Ian Kennedy, Increase Returns, Simplify Investing

With Ian Kennedy, Former Director of Investment Research at Cambridge Associates and Author of Simple, Smart Investing

As the Director of Investment Research at the noted equity research firm, Cambridge Associates, Ian Kennedy studied market movements and investor performance extensively through multiple bull and bear markets. And Ian has now compiled this wealth of experience and knowledge in his book Simple Smart Investing: A How-to Guide for Everyone which Steve endorses as an indispensable how-to guide for everyone, as the title suggests.

Understanding The Market

In the book, Ian notes that the principal factors in successful investing are understanding the historical aspects of the market, and knowing your risks and how to navigate through periods of turbulence. Ian also emphasizes that investment advisors can be extremely useful allies, particularly in stormy financial waters, but that choosing an appropriate advisor is absolutely critical. Ian cautions against trusting your investments to some of the less scrupulous financial ‘consultants’ out there, who are merely salesmen looking out for their commissions, not your financial well-being.

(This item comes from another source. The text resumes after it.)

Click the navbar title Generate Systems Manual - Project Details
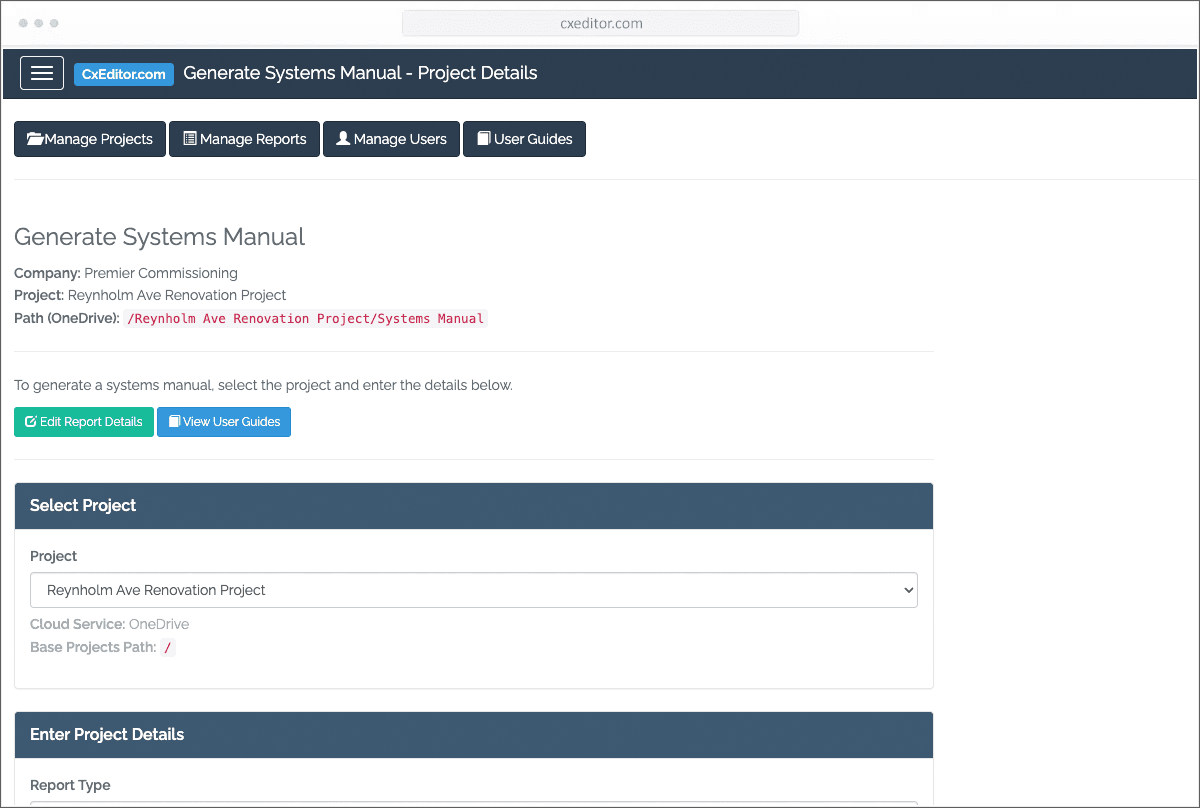The width and height of the screenshot is (1200, 808). point(360,73)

This scenario is especially common when there is market instability and you, as an investor, are feeling frightened and insecure. In this context, Ian discussed some key points to look out for when choosing an advisor.

Forecasting Folly

Steve and Ian went on to discuss the folly of forecasting, which doesn’t work simply due to the multitude of variables which can affect the market. Attempting any kind of long-term forecasting on such issues as interest rates, the stock market, and so on, was described by Ian as “folly”. In fact, smart investors recognize that even predicting the market over a very short period of time is nigh on impossible, so this should never be part of your overall investment strategy.

And they also delve into an interesting conversation on active and passive investing. With regard to this, Steve and Ian also discussed the danger of being glued to media coverage of the market, which trumpets every fall and climb, and can give a very misleading impression of the fundamental factors behind such movement; which often aren’t even known, let alone understood!

Diversifying Your Portfolio

The conversation finally touched on the importance of diversifying your portfolio, and how this has become much harder due to correlation between markets. Ian had some valuable advice on how you can overcome this hurdle, and protect your investments and personal wealth.

The insights in this interview could significantly change the way you manage your money and potentially increase returns in your portfolio, so it’s one not to miss.

Disclosure: The opinions expressed are those of the interviewee and not necessarily United Capital.  Interviewee is not a representative of United Capital. Investing involves risk and investors should carefully consider their own investment objectives and never rely on any single chart, graph or marketing piece to make decisions.  Content provided is intended for informational purposes only, is not a recommendation to buy or sell any securities, and should not be considered tax, legal, investment advice. Please contact your tax, legal, financial professional with questions about your specific needs and circumstances.  The information contained herein was obtained from sources believed to be reliable, however their accuracy and completeness cannot be guaranteed. All data are driven from publicly available information and has not been independently verified by United Capital.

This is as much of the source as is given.